[Opening TASK INPUT section]
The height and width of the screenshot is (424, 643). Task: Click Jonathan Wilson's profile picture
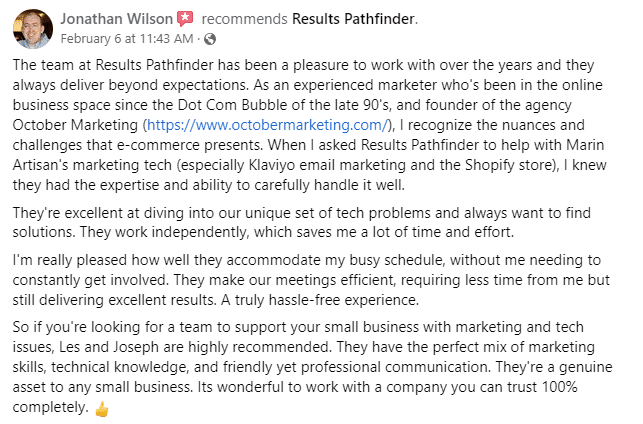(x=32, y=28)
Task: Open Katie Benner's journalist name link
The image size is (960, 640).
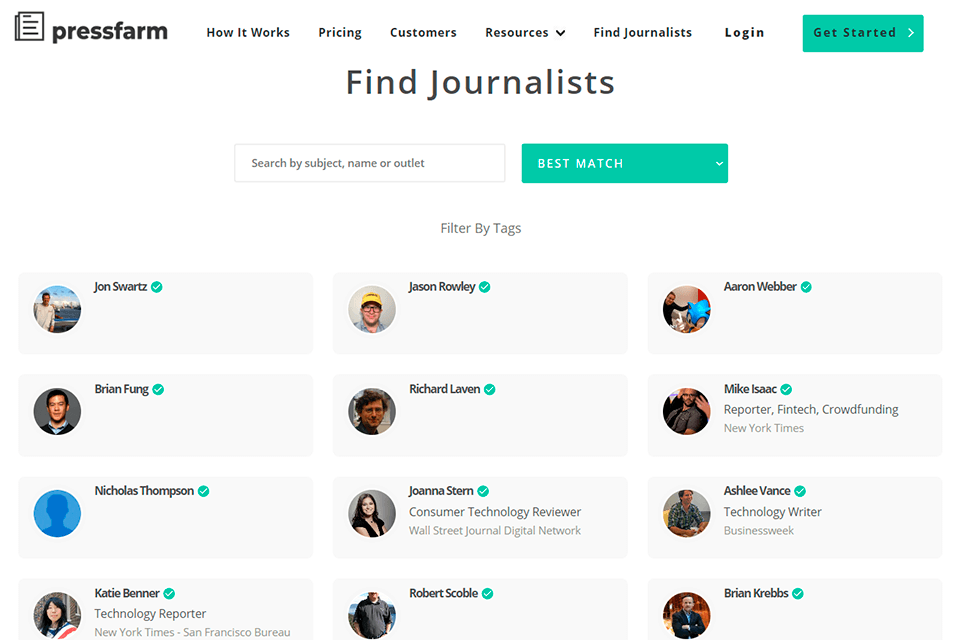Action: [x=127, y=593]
[Closing TASK INPUT section]
[Opening TASK INPUT section]
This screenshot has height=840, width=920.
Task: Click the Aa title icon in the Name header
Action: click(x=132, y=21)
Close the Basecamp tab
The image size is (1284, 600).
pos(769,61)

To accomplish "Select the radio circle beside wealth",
[Closing TASK INPUT section]
[Opening TASK INPUT section]
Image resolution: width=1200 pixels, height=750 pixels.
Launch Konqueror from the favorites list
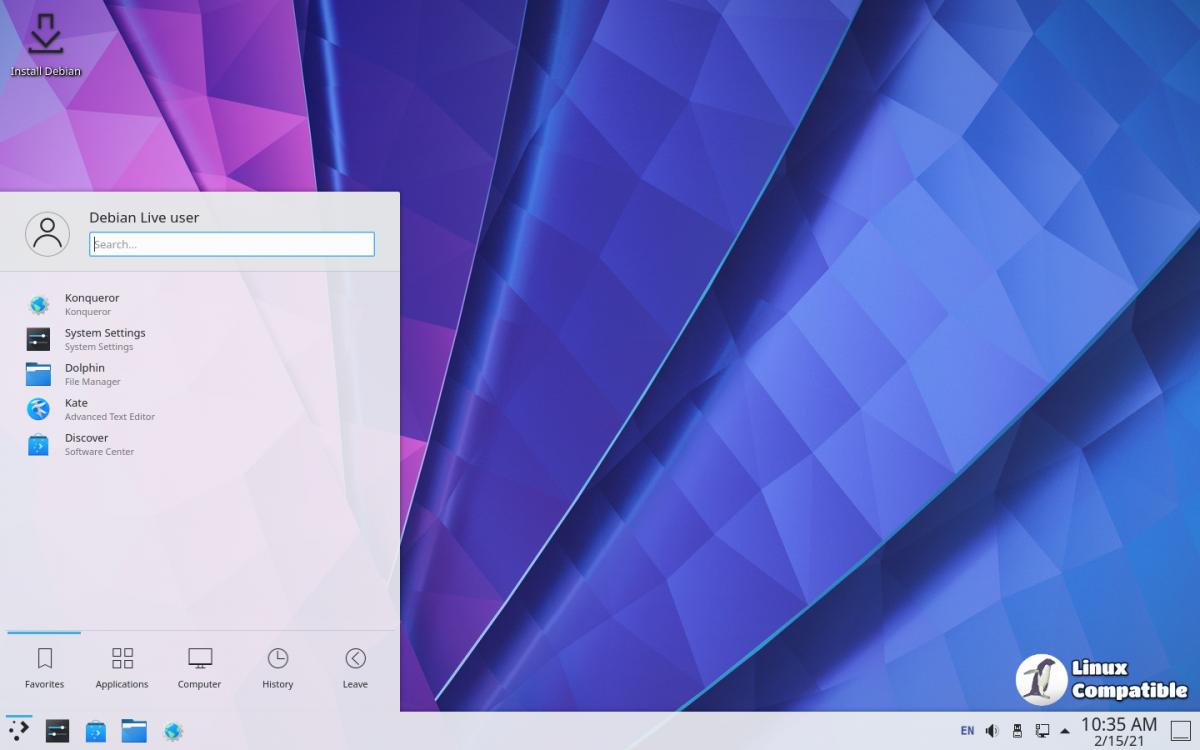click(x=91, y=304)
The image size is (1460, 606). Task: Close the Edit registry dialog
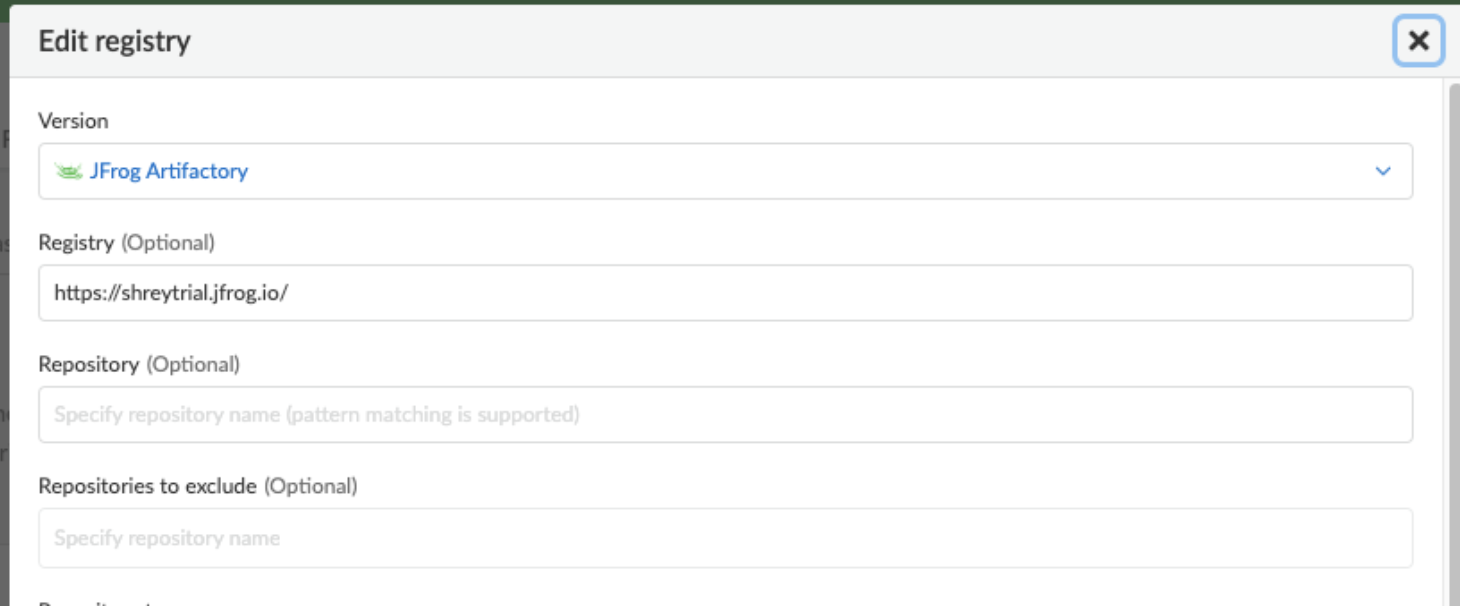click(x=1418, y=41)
[Closing TASK INPUT section]
# [PROBLEM DETAILS]
From the material above, copy exactly the lines between the line holding "Close the Basecamp tab" and the line holding "the radio circle", inclusive, and only those.

# [YOUR RESPONSE]
Close the Basecamp tab
The image size is (1284, 600).
pos(769,61)

To accomplish "Select the radio circle beside wealth",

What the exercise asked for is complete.